NEW YORK (AP) -- Boeing Co. shares are flying lower in 2014 and Sterne Agee said Tuesday that they're close to becoming a bargain.
Shares of Boeing have dropped 10 percent in the new year compared with a 6 percent decline in the Standard & Poor's 500, and they fell another 2 percent Monday to $123.08.
Yet major indexes are tumbling and almost all stocks are in decline, with the Dow Jones falling more than 320 points to start the week.
Analyst Peter Arment said if Boeing shares below $120 during the current market slump, "investors should get very aggressive" about buying, based on his estimate of 2014 and 2015 earnings.
The airplane builder faces challenges on both sides of its business and it announced last week that 2014 profit would grow less than Wall Street had expected.

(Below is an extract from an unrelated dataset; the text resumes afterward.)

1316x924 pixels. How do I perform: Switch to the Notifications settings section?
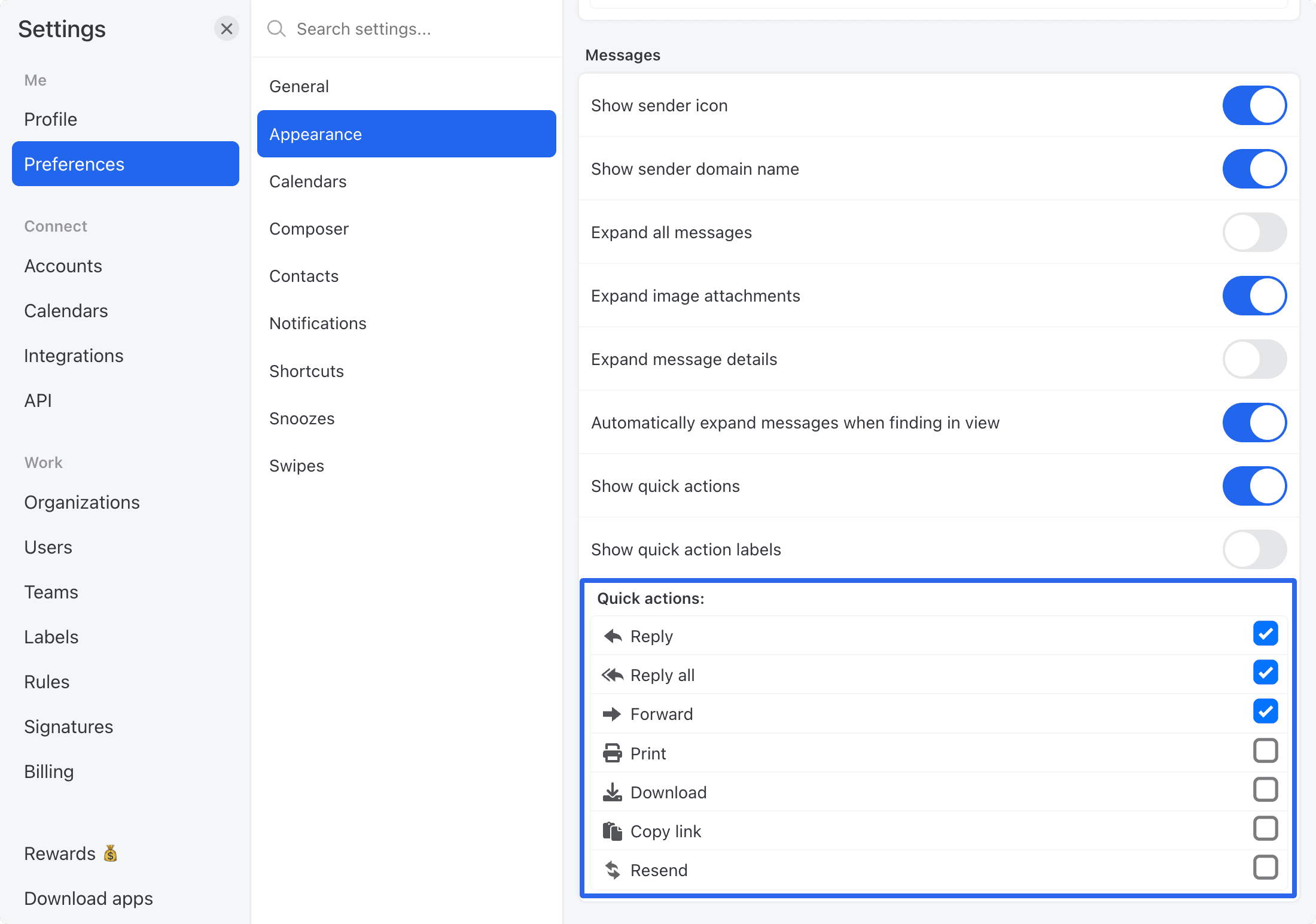(318, 323)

Boeing's defense business is being hobbled as governments in the U.S. and Europe try to contain military spending. In the commercial jet segment, deliveries in 2014 are off to a slow start, partly because some were rushed into late 2013 but also because accounting for development costs of its new 787 — Boeing calls it the Dreamliner — has cut into profit margins.

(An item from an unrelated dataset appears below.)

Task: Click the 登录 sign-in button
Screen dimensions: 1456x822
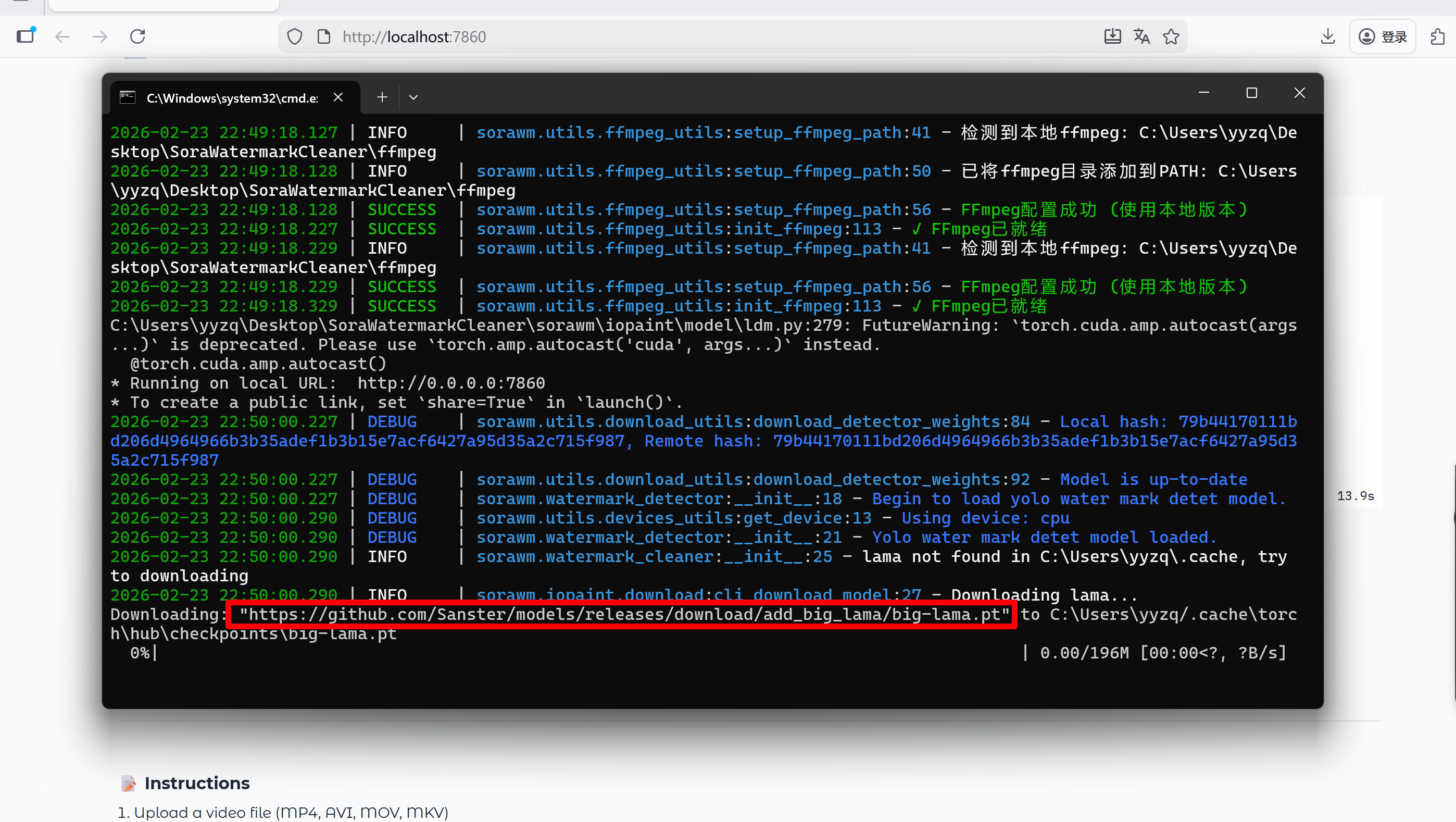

It's not as if Boeing isn't busy. Airlines are buying new, more fuel-efficient planes, boosting the order books at Boeing and European rival Airbus. Boeing has increased the production rate on the 787 and its workhorse 737, a mainstay of airline fleets.

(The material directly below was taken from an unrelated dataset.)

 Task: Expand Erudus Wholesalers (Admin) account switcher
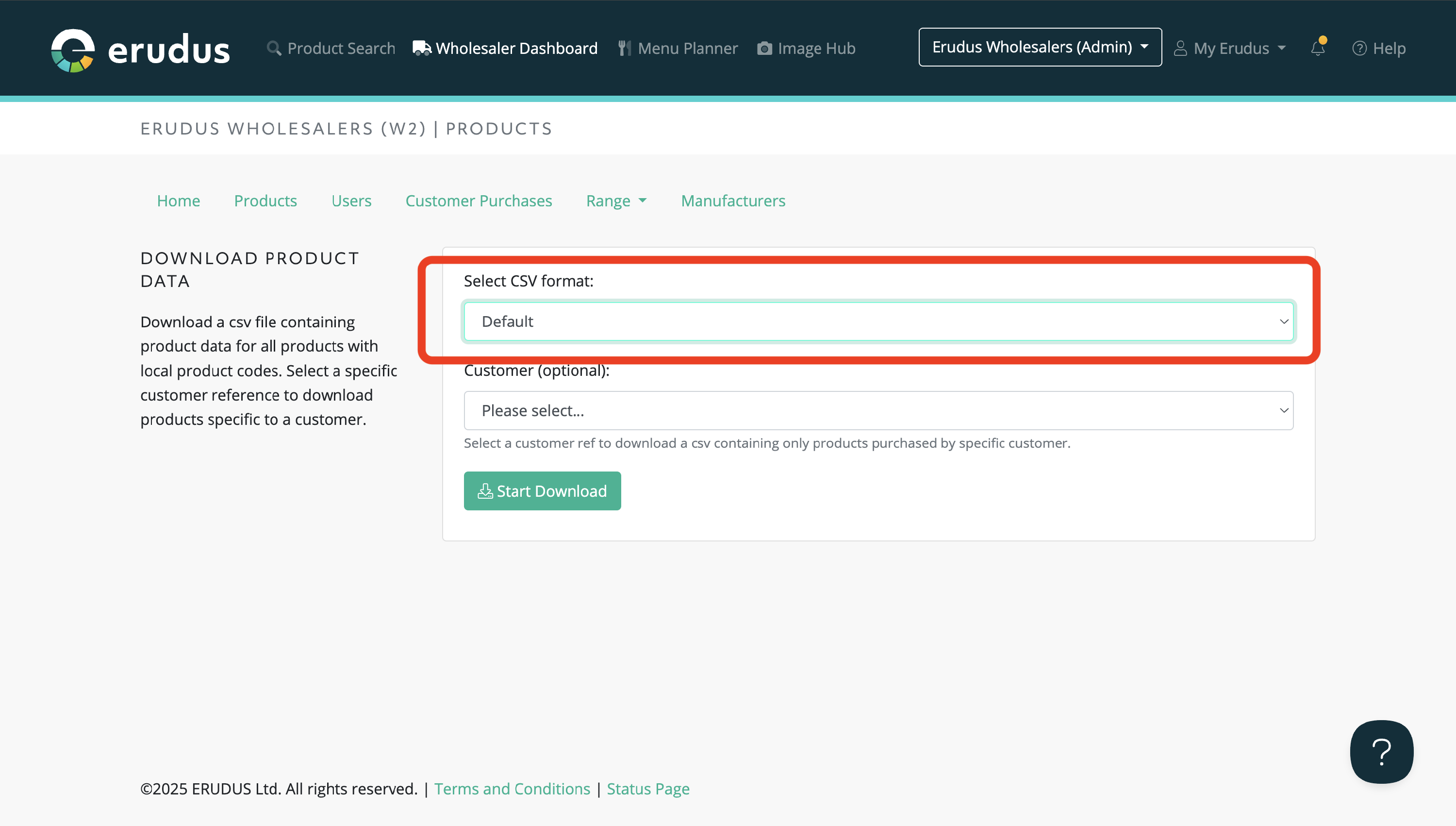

Sterne Agee said Boeing delivered about 43 aircraft in January, including just 4 787s, "in line with our assumptions of a slow start to the year." Official figures are due out from the company later this week. Arment said the pace should pick up for the rest of the first quarter, noting that Boeing forecasts 110 deliveries of the 787 this year.
In trading before the market opened Tuesday, shares of Boeing Co. fell $1.08 to $122.